Recorded data below:
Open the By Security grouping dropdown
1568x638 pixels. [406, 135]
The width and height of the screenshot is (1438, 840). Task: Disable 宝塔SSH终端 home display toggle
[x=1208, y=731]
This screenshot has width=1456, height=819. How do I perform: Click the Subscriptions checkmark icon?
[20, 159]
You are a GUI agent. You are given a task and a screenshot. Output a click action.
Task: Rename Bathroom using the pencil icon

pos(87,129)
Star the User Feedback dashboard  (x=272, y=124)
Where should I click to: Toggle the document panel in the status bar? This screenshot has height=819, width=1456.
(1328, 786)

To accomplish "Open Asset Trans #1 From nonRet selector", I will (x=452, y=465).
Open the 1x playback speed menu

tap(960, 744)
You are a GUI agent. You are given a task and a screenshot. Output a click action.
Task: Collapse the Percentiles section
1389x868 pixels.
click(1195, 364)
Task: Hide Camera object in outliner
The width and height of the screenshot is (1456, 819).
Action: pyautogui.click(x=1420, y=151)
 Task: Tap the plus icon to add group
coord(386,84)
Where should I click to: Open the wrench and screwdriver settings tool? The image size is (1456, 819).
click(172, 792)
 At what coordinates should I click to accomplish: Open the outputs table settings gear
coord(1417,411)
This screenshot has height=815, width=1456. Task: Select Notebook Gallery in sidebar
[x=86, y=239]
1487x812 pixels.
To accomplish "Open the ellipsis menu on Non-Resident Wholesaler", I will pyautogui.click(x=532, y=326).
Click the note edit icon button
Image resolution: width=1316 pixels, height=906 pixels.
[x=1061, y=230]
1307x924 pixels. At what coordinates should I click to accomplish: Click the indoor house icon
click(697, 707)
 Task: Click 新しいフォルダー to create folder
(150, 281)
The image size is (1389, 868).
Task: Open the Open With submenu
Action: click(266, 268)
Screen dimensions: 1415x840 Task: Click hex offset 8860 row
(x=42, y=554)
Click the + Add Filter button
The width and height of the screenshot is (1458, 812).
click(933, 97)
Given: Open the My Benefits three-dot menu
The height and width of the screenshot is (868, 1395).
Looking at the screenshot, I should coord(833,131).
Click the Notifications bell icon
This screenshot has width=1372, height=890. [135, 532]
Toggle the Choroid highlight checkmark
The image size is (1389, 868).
End of Recorded data.
(What the task asks) Beginning with the line that holds "Toggle the Choroid highlight checkmark", copy the entries exactly to their last line, and leave out every earlier line.

(Exercise answer)
Toggle the Choroid highlight checkmark
The image size is (1389, 868).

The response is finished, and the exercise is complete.